**Problem:** Sayfa metninin "Cumhurbaşkanı Erdoğan’ın Zonguldak" sözlerinin geçtiği yerden başlayıp "Başkanı Hakan Yeşil." sözlerinden sonra biten kısmını, "önemli" yerine "değerli" koyarak düzenleyiniz.

**Sayfa Metni:**
Cumhurbaşkanı Erdoğan’ın Zonguldak ziyareti şehir için çok önemli bir fırsattı. Belediye Başkanı Ömer Selim Alan hem yapılanlar hakkında bilgi verdi hem de yeni talepleri dile getirerek üzerine düşeni yaptı. 
Şehir adına teşekkür ediyoruz.
Ya diğerleri.
Cumhurbaşkanı Erdoğan Uzun Mehmet’ten ve onun adına yapılan camiden, kömürden bahsederken ortalarda ne TTK Genel Müdürü Kazım Eroğlu vardı ne de GMİS Genel Başkanı Hakan Yeşil.
Cumhurbaşkanı Zonguldak’a bu kadar zaman ayırmışken kendisiyle mutlaka görüştürülmesi gereken isimlerden ikisiydi Eroğlu ve Yeşil.
Kimse Hakan Yeşil’i yanına alıp Erdoğan’a getirmezken, Yeşil son bir hamle ile koruma ordusunu aşıp kendisine ulaşabildi. Ayak üstü de olsa bilgi verip işçi talebinde bulundu.
Böyle mi olmalı bu işler?

**Sağlanan Veriler:**
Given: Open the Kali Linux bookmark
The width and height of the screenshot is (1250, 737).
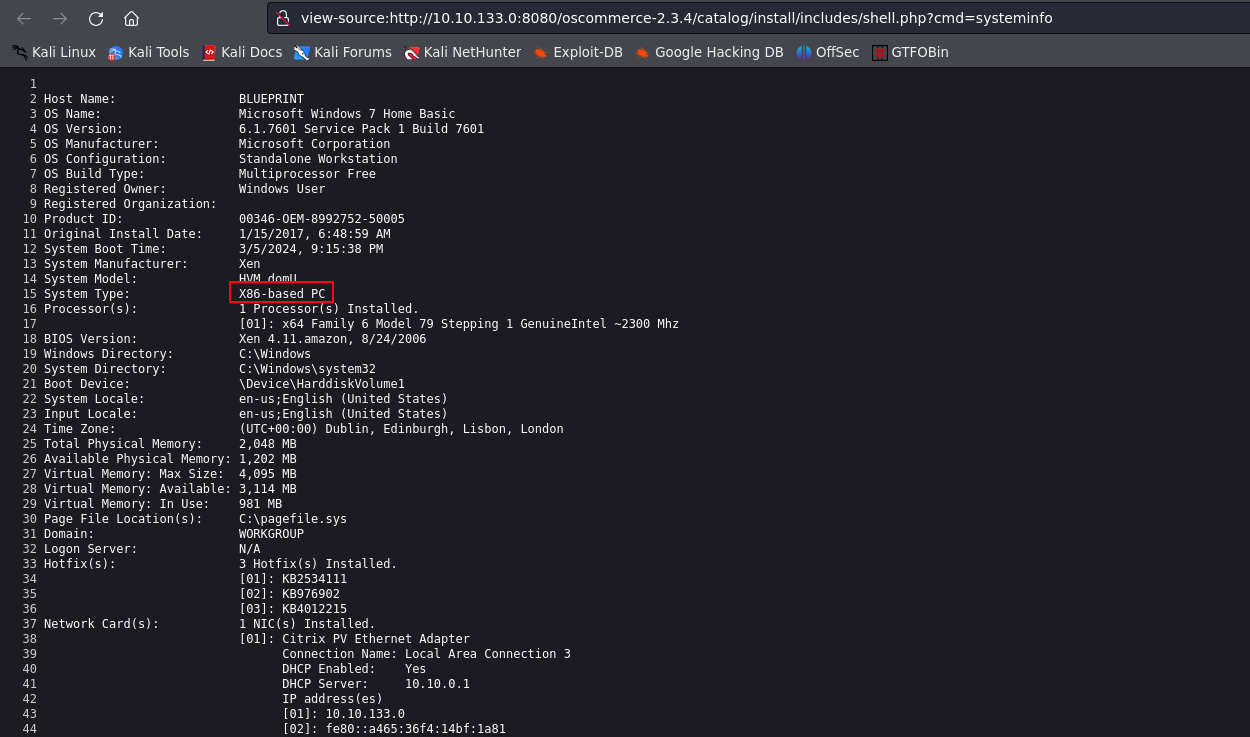Looking at the screenshot, I should coord(54,52).
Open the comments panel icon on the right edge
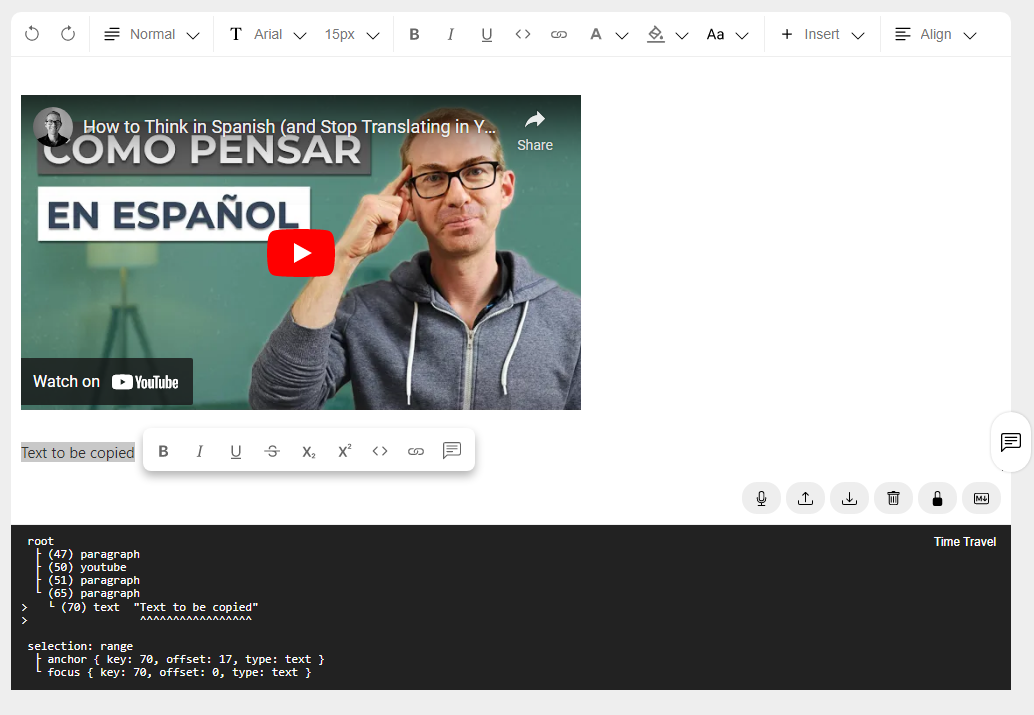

**Alıştırma Sonucu:**
Cumhurbaşkanı Erdoğan’ın Zonguldak ziyareti şehir için çok değerli bir fırsattı. Belediye Başkanı Ömer Selim Alan hem yapılanlar hakkında bilgi verdi hem de yeni talepleri dile getirerek üzerine düşeni yaptı. 
Şehir adına teşekkür ediyoruz.
Ya diğerleri.
Cumhurbaşkanı Erdoğan Uzun Mehmet’ten ve onun adına yapılan camiden, kömürden bahsederken ortalarda ne TTK Genel Müdürü Kazım Eroğlu vardı ne de GMİS Genel Başkanı Hakan Yeşil.